Een volgend aspect is dat mensen de behoef- te hebben aan enige greep op het eigen leven. Kunnen we niks met een situatie, kunnen we die niet veranderen of beïnvloeden, dan drukken we dat ook in onze taal uit met de woorden: dit of dat doen heeft geen enkele zin. Die behoefte wordt heel duidelijk in het grote belang dat mensen hechten om te kunnen functioneren als autonome wezens, als mensen die zelf bepalen wat goed en slecht voor hen is, die zelf kunnen zeggen wat belang voor hen heeft en wat niet, die zelf kunnen kiezen wat ze doen of laten.
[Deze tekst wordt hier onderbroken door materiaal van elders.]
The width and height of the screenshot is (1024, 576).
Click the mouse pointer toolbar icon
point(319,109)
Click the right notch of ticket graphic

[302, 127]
De ervaring van een trauma is op zichzelf al een wezenlijke aantasting van deze behoefte aan een zekere controle, aan greep op het eigen leven. Maar ook de gevolgen van het verlies van een oog betekent zo’n aantasting: verminderd gezichtsvermogen en uitsluitingsmechanismen maken dat de keuzemogelijkheden kunnen verminderen en dat de zeggenschap over realisatie van de mogelijkheden – die er feitelijk wel zijn – niet meer in voldoende mate in handen van de drager van de oogprothese ligt.

Een ander aspect van de zinervaring is, als het gaat om het leven met een oogprothese, wellicht minder prominent van belang, daarom noem ik het korter. De ene is dat we het gevoel moeten hebben dat het leven en de wereld begrijpelijk is. Dat is vooral na het trauma zelf van belang; dat er een antwoord komt op vragen hoe het heeft kunnen gebeuren en waarom het mij moest overkomen.
Op de langere termijn, als het trauma zelf verwerkt is, maar nog steeds van blijvende gevolgen sprake is (zoals bij een handicap per definitie het geval is) is deze factor wel belangrijk, maar vraagt dit punt niet zozeer bewuste activiteit van de getroffene. Alhoewel niet onderschat moet worden dat het verwerken van trauma’s geen kwestie is van een eenmalig doorwerken en daarmee klaar. Verwerking is een proces waarin bepaalde fasen en deelprocessen diverse malen herhaald moeten worden.

Het laatste aspect van de zinervaring is, dat mensen er behoefte aan hebben te ervaren dat hun handelen juist en gerechtvaardigd is, dat ze de goede dingen doen en het slechte laten. Als mensen dat gevoel hebben, ervaren ze een zekere mate van gemoedsrust. Anders gezegd, mensen hebben behoefte aan waarden en normen die hun leven richting geven. Speelt dat een rol bij het verwerken van een trauma en bij het leven met een oogprothese? Ik denk het wel. Het is misschien niet zo dat de gebeurtenis die aanleiding is voor de oogprothese op zich leidt tot een aantasting van waarden en normen, maar indirect is er niet zelden sprake van de noodzaak tot het herzien van waarden en normen, of minstens van een herijking ervan. Het gaat er dan niet om dat mensen tot norm overschrijdend gedrag komen, maar dat de waardenbasis waarop hun handelen gestoeld was (of: door gerechtvaardigd werd) moet worden herzien. De confrontatie tussen de eerder aangehangen normen en waarden en de ervaringen van gehandicapt zijn kan intens zijn.

Zingeving als aspect van verwerking

Niet iedereen die op een gegeven moment een oogprothese behoeft zal verlies van zin ervaren. Maar dat een dergelijke gebeurtenis om verwerking vraagt zal door velen van u onderschreven kunnen worden. Het is van belang te onderkennen dat een dergelijk proces van verwerking niet alleen gaat om emotionele verwerking, van toelaten en uiten van woede, van uithuilen en opnieuw beginnen. Dat kan belangrijk zijn, maar ik denk dat dit bij ingrijpende ervaringen niet voldoende is. Anders gezegd: bij verwerking gebeurt meer. Misschien zou je zelfs kunnen zeggen, dat na het rouwen het proces van leren leven met een oogprothese pas echt begint. Het gaat dan om onder meer om herstel van welbevinden en van betrokkenheid op activiteiten, anderen, de wereld om ons heen, dus om zingeving. Het is hoopvol dat mensen tot een dergelijk proces van verwerking in staat zijn. Voor sommigen van u gebeurt dat zonder dat hulp van buitenaf nodig is. Voor anderen is dergelijke hulp wel nodig: een luisterend oor, begrip, concrete adviezen, het delen van ervaringen. Het feit dat er zo’n grote opkomst is bij deze lotgenotendag geeft aan dat die behoefte aan steun en uitwisseling daadwerkelijk aanwezig is. Ik hoop dat deze bijeenkomsten dan ook bijdragen aan het behoud en het versterken van een ervaring van zin.

Dank voor uw aandacht.

literatuur: D. Van Houten: De standaardmens voorbij. Over zorg, verzorgingsstaat en burgerschap. Elsevier / De Tijdstroom, Maarssen, 1999.